The application of proteomics in muscle exercise physiology
Published in Expert Review of Proteomics, 2020
Stuart J Hesketh, Ben N Stansfield, Connor A Stead, Jatin G Burniston
Mitochondrial samples from HCR/LCR muscle were also enriched for phosphorylated or acetylated peptides and differences in modification status were investigated by LC-MS/MS analysis of TMT-labeled samples [28]. Acetylation rather than phosphorylation emerged as the most prominent difference between HCR and LCR mitochondria. Numerous proteins were less acetylated in HCR than LCR, and the acetylation of some proteins decreased further in HCR mitochondria after exercise. Differences in the acetylation of mitochondrial enzymes were not associated with the abundance of sirtuin-3 deacetylase and may, instead, reflect differences in NAD/NADH ratio in the mitochondria of high- versus low-capacity runners. Mitochondrial malate dehydrogenase (MDHM) emerged as a key enzyme that may be regulated by acetylation. K335 acetylation of MDHM was significantly less in HCR than LCR mitochondria, and K239 acetylation of MDHM decreased significantly after 10 min aerobic exercise specifically in HCR mitochondria.
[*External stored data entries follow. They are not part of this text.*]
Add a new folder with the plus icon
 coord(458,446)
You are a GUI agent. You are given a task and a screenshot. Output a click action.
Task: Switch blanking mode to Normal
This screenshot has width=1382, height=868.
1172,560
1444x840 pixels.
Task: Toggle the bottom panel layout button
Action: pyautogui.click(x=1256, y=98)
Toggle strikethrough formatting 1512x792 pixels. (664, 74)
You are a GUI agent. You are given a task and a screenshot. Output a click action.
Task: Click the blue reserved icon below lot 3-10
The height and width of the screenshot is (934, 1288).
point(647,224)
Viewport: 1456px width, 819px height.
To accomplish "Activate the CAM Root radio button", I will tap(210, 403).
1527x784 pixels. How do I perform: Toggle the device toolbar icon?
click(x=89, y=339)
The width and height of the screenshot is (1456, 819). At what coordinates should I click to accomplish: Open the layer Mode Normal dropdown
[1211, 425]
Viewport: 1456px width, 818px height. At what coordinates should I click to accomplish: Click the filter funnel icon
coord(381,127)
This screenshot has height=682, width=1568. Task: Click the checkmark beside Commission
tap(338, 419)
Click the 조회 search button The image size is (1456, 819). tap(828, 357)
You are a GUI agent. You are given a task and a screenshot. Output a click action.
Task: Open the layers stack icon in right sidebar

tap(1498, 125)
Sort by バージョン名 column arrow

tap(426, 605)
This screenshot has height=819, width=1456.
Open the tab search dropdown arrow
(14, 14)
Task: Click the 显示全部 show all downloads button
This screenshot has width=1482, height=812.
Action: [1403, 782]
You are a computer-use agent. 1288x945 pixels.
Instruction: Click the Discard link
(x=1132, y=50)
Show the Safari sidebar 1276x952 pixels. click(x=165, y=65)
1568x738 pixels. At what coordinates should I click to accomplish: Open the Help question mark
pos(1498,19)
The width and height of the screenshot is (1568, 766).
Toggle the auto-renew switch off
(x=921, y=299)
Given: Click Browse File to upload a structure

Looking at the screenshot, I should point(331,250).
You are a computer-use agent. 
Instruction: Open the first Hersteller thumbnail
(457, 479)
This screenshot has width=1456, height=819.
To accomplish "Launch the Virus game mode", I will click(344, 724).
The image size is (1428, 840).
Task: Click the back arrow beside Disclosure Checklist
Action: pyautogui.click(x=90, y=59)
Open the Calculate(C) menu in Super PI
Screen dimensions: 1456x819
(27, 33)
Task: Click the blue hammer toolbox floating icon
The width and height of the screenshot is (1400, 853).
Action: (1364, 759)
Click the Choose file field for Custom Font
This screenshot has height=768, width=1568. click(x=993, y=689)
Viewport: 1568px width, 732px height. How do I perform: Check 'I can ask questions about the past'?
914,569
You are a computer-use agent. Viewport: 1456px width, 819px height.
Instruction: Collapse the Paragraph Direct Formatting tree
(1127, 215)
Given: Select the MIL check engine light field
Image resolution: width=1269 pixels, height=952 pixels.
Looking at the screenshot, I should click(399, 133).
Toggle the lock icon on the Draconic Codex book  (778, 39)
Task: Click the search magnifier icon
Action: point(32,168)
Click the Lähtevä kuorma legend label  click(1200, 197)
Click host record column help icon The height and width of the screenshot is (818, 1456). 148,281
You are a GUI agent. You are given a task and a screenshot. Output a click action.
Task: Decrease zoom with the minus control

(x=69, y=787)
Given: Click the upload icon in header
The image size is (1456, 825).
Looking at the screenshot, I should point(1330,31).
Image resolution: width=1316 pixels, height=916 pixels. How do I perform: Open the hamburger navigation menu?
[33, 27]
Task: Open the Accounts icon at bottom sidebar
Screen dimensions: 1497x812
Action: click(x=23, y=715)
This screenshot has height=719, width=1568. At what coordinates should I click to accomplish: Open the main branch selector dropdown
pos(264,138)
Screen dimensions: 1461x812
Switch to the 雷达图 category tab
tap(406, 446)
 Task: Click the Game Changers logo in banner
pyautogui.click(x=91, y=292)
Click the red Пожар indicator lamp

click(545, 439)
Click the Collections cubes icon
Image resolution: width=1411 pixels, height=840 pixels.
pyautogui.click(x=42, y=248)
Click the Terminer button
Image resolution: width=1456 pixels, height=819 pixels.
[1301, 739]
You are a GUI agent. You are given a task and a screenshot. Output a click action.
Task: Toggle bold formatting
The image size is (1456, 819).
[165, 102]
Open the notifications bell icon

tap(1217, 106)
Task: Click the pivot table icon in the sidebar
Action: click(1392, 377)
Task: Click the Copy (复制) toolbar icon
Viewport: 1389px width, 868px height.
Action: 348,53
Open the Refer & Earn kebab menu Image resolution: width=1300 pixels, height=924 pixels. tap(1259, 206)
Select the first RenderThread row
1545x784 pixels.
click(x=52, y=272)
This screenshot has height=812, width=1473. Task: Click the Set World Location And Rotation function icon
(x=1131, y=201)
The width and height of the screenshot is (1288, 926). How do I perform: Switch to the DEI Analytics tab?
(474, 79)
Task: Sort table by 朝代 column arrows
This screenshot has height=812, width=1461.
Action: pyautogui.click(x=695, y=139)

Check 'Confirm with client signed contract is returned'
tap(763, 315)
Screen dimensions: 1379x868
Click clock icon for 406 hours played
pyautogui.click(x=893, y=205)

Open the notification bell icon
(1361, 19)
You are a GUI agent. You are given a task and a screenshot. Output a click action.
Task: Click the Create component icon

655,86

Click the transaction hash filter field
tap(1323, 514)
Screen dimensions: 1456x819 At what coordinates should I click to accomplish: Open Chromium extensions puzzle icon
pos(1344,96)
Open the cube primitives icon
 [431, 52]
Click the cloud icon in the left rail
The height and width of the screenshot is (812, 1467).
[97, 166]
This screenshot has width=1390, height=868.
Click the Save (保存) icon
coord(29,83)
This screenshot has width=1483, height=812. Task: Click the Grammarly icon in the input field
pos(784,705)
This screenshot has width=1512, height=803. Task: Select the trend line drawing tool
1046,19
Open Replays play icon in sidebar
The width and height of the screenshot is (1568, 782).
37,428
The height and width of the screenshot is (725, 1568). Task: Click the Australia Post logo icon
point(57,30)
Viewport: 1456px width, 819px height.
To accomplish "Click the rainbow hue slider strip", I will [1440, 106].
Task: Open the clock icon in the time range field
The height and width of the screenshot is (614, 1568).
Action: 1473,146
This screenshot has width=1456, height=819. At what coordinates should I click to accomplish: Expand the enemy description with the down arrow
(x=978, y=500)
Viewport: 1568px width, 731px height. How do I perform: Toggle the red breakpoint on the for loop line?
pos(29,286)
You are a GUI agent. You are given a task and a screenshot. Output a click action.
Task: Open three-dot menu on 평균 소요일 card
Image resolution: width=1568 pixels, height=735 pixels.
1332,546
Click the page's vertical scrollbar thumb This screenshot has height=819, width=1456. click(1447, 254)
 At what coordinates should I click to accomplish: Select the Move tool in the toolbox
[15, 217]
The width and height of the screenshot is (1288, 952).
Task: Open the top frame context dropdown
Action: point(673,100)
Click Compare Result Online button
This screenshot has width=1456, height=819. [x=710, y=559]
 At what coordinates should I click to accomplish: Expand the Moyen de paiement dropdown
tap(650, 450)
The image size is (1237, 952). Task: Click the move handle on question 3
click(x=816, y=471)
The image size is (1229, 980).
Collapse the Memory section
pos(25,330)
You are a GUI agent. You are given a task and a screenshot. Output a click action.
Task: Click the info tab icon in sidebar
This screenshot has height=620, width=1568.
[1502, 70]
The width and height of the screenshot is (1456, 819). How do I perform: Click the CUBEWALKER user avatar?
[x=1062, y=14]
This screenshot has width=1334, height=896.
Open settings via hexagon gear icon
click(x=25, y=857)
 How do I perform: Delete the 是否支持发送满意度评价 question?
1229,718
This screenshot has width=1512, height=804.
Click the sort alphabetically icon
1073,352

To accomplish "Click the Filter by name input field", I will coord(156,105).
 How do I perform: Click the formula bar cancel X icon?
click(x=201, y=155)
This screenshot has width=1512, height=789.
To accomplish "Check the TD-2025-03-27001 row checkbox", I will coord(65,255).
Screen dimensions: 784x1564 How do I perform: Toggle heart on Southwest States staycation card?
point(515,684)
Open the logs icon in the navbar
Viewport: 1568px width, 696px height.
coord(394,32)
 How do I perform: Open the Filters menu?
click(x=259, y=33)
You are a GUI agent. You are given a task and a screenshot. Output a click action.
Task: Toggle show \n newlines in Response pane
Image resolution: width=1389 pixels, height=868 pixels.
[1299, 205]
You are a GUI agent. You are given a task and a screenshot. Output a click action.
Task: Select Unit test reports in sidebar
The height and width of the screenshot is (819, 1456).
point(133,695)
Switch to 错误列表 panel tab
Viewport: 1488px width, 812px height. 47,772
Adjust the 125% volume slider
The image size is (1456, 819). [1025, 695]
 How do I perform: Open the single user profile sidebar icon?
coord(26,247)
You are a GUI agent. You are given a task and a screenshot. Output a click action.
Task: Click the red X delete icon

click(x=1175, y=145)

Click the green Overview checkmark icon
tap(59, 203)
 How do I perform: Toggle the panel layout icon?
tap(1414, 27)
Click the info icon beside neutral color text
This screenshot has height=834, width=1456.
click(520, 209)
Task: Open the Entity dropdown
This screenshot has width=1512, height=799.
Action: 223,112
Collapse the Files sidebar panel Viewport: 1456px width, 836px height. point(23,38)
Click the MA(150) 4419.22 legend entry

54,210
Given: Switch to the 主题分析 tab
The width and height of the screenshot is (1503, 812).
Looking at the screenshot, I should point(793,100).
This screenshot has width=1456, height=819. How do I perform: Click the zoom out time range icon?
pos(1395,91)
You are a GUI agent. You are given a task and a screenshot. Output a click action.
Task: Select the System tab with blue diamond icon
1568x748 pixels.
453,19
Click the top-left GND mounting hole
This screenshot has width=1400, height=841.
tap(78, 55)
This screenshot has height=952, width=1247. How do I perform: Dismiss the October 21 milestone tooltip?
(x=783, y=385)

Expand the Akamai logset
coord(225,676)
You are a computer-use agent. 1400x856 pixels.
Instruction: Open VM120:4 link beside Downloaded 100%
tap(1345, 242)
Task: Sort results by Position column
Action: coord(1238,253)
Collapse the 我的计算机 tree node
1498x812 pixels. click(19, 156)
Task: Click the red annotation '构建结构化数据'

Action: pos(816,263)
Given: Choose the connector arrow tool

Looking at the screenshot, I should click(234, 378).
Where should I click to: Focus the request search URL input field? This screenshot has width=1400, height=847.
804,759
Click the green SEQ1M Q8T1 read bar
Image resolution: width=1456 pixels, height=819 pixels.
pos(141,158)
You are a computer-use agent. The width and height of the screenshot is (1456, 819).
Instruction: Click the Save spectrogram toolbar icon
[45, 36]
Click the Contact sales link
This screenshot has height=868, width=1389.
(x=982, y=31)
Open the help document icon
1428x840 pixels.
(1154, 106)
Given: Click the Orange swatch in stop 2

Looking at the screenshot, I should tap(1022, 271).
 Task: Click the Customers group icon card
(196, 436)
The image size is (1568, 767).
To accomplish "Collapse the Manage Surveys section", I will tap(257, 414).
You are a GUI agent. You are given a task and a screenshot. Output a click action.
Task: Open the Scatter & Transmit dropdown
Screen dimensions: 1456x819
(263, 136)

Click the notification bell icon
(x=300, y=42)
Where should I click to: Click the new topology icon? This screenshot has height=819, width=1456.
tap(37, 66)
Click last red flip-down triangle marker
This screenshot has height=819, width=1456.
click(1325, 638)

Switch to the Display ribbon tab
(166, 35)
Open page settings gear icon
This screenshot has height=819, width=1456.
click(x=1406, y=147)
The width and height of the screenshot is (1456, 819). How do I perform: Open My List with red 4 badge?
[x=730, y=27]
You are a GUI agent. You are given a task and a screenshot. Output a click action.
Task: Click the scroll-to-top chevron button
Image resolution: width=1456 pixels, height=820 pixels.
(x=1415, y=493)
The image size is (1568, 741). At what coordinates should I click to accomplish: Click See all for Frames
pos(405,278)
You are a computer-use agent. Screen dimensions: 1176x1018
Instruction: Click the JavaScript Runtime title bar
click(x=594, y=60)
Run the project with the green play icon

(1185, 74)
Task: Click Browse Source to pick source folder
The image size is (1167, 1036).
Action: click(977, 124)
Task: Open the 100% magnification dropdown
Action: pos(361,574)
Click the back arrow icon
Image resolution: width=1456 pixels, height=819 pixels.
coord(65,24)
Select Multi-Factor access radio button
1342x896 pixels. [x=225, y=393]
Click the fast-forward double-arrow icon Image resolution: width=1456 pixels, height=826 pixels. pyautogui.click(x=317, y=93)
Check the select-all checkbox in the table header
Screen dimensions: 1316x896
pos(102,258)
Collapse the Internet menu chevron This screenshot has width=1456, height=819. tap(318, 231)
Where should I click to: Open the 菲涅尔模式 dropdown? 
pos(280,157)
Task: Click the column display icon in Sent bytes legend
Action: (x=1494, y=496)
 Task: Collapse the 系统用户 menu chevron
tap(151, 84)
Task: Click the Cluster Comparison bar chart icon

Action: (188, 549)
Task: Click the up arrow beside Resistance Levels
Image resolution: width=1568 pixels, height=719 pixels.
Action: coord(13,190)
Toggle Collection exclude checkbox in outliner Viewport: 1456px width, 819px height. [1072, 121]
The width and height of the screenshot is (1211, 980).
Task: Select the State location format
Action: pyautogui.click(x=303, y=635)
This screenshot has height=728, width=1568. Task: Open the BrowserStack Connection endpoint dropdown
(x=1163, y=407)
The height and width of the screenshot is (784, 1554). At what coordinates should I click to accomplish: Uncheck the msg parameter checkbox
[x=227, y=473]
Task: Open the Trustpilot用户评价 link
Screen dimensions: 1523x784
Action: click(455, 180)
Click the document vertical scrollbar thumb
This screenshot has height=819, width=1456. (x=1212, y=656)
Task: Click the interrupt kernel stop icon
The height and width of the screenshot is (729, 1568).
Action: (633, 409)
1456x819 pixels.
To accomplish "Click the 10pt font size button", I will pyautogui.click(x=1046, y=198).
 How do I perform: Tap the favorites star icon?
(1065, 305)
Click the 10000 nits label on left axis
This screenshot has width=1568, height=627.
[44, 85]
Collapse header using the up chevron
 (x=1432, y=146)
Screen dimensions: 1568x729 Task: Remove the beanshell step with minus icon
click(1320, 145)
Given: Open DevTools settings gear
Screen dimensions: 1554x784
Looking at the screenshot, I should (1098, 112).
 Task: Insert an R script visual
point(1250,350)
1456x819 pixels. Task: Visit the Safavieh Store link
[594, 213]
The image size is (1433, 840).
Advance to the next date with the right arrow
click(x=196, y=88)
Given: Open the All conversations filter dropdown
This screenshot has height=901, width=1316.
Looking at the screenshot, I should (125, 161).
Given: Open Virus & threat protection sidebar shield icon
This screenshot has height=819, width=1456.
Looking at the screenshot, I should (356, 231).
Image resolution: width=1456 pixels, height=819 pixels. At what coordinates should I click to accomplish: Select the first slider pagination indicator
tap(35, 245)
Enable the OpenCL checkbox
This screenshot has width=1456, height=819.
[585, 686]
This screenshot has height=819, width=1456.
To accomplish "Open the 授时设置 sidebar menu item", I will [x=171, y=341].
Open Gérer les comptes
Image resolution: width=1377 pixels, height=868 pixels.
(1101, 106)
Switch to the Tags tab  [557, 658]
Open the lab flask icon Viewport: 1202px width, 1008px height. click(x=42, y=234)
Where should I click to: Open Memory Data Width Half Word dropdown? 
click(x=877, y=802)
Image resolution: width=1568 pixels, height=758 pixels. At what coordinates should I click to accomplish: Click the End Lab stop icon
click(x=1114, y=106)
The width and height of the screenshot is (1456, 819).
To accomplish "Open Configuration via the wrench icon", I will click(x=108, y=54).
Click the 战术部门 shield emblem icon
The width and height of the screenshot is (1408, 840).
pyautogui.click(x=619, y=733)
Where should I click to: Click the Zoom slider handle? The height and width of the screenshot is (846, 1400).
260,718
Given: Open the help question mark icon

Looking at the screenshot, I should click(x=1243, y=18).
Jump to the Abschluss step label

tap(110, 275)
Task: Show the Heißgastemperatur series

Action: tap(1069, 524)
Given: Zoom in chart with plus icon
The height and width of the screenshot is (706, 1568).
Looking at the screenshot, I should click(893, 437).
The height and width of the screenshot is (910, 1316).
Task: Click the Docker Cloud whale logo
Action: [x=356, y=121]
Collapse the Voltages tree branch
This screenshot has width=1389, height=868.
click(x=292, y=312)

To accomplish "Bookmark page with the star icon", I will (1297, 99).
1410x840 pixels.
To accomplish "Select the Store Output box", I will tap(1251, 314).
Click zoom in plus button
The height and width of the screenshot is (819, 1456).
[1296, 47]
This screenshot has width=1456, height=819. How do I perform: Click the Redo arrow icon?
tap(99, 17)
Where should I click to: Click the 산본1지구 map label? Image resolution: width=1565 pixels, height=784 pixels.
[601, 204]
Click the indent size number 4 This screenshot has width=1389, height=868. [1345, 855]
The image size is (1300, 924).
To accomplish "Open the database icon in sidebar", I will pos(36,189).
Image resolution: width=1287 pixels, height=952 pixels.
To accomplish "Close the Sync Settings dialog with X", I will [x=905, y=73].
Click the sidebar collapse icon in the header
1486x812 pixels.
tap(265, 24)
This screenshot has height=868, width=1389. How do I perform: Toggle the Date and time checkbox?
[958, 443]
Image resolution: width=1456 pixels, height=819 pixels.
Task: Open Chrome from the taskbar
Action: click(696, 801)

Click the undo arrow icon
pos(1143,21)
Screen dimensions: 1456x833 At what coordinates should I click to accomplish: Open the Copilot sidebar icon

Coincidently, Souza et al. [29] reports reversible oxidation of cysteine residues in HCR and LCR plantaris muscle and found significantly greater oxidation of C137/C154 of cytoplasmic malate dehydrogenase (MDHC) in HCR. In both Overmyer et al. [28] and Souza et al. [29] the post-translation modification of malate dehydrogenase isoforms were associated with greater enzymatic activity, which is consistent with a greater capacity to exchange reducing equivalents via the malate-aspartate shuttle in HCR skeletal muscle. These findings are consistent with human muscle responses to exercise in diabetic patients, which also included gains in the abundance of enzymes of the malate-aspartate shuttle [30]. Overall, the recent proteomic analyses of mitochondria-enriched muscle fractions suggest adaptations to aerobic training are more intricate than a general upward shift in muscle mitochondrial content.